Cluster 2: Represents our lowest spenders and least frequent customers, although they complete a very high percentage of rewards they view. They also have already received the most difficult offers and completed them, difficulty is not a barrier to this group. Increasing their visit frequency with lower duration offers would be an attractive tactic. Keeping the same difficulty and reward they have previously received can help ease the transition to more frequent visits.
Cluster 3: The second highest revenue group but lowest engaging with offers. The new offer would try different channels that what they have been receiving. These customers are already in Starbucks locations frequently, therefore using the average duration for the new offer makes sense. Trying a low difficulty and low reward offer to test the waters and re-evaluate on next months data. Choosing an offer type for cluster 3, who already receives an even amount of discount and BOGO offers, is more difficult. Over the entire month's data, discount offers have a slightly higher completion percentage. This leads to the conclusion a discount offer gives a slightly better chance of completion.
Prediction and Verification
Before adding new offers to the Starbucks portfolio it would be prudent to know how effective they are.
Multiple attempts were made to use the new offers and supervised machine learning to make a prediction as to weather a customer was likely to view and/or complete a proposed offer. However, the relatively small sample size of each cluster (between 3,000 and 4,000 customers) proved to be a hinderance to model training.

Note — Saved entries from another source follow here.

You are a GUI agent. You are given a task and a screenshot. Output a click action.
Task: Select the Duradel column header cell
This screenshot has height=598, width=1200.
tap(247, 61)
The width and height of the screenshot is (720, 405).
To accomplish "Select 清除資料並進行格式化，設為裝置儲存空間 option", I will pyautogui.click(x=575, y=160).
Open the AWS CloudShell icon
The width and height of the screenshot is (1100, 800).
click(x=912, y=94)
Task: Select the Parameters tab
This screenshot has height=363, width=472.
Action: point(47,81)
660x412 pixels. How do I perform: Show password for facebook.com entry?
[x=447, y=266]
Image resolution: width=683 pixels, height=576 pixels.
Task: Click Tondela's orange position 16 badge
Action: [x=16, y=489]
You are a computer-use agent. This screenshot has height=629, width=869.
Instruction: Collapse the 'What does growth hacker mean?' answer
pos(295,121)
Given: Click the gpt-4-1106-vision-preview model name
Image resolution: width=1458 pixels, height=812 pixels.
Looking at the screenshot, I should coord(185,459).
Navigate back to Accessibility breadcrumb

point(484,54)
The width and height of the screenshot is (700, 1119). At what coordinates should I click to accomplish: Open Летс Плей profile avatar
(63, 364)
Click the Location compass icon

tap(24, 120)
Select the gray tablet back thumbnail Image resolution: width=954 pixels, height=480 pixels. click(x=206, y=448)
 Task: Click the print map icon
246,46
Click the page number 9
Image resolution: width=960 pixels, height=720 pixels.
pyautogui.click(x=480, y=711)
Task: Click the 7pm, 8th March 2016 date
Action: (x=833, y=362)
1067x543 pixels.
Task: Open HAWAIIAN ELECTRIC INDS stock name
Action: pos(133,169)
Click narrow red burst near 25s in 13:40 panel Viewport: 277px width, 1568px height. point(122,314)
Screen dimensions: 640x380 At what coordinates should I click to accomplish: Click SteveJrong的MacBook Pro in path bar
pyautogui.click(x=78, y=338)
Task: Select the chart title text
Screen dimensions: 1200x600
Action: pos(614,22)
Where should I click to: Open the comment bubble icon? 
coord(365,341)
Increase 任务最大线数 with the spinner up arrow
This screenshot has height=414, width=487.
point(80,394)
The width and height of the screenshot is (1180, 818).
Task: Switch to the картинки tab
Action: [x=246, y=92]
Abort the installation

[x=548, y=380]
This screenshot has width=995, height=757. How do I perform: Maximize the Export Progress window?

Individual behavior in this data set is too random to make a prediction with any degree of accuracy with simple tools like tree based models, linear regression, and K nearest neighbors. Some hint of success was found using support vector machines with a polynomial kernel. One cross validated model achieved an accuracy of 65%, however the excessive computational time (over 36 hours to train and cross validate a single model) proved to be an insurmountable barrier to a reliable mathematical prediction.
A more practical method of validating the effectiveness of the proposed offers is to use A/B testing.
Send a targeted offer to a certain percentage of random customers and compare their conversion ratio against the baseline data. A measurable uptick in completion ratio will provide anecdotal evidence to the offers efficacity.
Conclusion and Next Steps
This real world data set provided an interesting insight into how consumers interact with a major brand. Despite the skewed nature of the demographics (older, credit card carrying consumers) it is still fascinating to see the repetitive and habitual behavior of people. The 'Time Between Transactions' graphs were especially satisfying to create. Being able to visualize the recurrent nature of certain customers was eye opening.
The customer segmentation analysis was time consuming, but worthwhile. It is difficult to predict how clustering algorithms with segment a population and generally surprising the differences that emerged.
The high positive correlation between income and offer completion percentage and spending per month was expected (this is very well illustrated in cluster 2)and visualizing it was gratifying.
The hardware limitations preventing the creation of an accurate predictive model was disappointing, especially considering the confidence I had, with my abilities to create it. In the future, with more processor cycles at my disposal I plan to reattempt to create this model.